All of that points to a modest effort in the lame-duck session, and expanded unemployment benefits were something that couldn't wait. "That’s one piece that makes a bigger difference now than doing it in late January," says Irons.
Jobless Benefits Extension Squeezes Through
The U.S. Senate on Thursday passed and sent to President Bush legislation to extend jobless benefits for people who have been unemployed for a prolonged period in an economy that is losing jobs.
By voice vote, the Senate passed the bill that already has been approved by the House of Representatives. Bush is expected to sign the the measure into law.
The bill would give seven more weeks of government unemployment payments to workers who have exhausted their current jobless benefits. For those in states with the highest unemployment rates, an additional 20 weeks would be allowed.
Since the original 13-week extension was signed into law in late July, the jobless rate has jumped from 5.7 percent to 6.5 percent.

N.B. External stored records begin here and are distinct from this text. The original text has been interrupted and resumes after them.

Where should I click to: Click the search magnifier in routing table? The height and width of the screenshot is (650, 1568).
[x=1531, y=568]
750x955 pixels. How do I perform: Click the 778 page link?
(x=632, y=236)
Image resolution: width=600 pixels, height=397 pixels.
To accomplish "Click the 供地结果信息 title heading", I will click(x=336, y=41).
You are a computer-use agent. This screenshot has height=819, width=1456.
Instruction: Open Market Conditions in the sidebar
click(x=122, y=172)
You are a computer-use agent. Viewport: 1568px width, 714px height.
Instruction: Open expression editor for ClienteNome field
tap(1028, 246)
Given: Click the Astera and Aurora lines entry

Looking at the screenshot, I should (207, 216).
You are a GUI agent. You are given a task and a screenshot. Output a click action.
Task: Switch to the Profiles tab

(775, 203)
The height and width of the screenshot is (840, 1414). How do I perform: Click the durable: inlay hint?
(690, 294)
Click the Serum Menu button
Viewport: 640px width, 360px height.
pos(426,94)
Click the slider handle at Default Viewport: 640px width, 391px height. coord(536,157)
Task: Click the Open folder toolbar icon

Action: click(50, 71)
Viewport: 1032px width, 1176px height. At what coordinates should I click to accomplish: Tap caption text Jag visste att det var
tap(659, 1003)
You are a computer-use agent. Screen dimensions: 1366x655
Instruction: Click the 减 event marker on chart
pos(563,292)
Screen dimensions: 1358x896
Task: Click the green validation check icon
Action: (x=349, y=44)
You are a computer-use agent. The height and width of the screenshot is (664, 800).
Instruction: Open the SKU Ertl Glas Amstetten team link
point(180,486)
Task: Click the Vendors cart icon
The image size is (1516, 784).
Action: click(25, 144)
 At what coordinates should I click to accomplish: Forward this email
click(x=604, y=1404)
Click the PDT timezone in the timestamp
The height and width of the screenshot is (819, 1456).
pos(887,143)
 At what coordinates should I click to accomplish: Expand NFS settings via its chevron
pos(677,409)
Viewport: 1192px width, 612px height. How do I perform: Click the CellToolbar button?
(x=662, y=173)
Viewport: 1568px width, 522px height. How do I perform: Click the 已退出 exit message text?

"The original extension is not commensurate with the challenges of finding work given the real crash in hiring," says Andrew Stettner, deputy director of National Employment Law Project.
According to Stettner's analysis, by the end of the year some 1.2 million people will have exhausted state and local jobless benefits even with the extension. Continuing jobless claims recently topped 4 million, the most in 25 years.
Aid to cities and states, as well as funding for infrastructure projects can be delayed until next year, if the recipients know they can count on it, say observers.
Not everyone is prepared to wait, however. The National Association of Manufacturers, which supports the auto bailout package, will ask Congress for $20 billion in "ready to go" infrastructure projects, corporate pension plan aid, a tax holiday on repatriated profits for multinationals and a "couple other things", according to the trade group's vice president Hank Cox.
Some analysts say whether it is sooner or later, a stimulus package won't make much of a difference and like other forms of government intervention will only delay the time it takes for balance sheets to adjust.
"The fundamental issue for the economy is wealth losses, households hit on the housing and front and stock markets," says Combinatorics Capital managing director and economist Ram Bhagavatula, which has caused a retrenchment in borrowing and spending. "That structural adjustment account will be for us for awhile. A stimulus package won't offset that."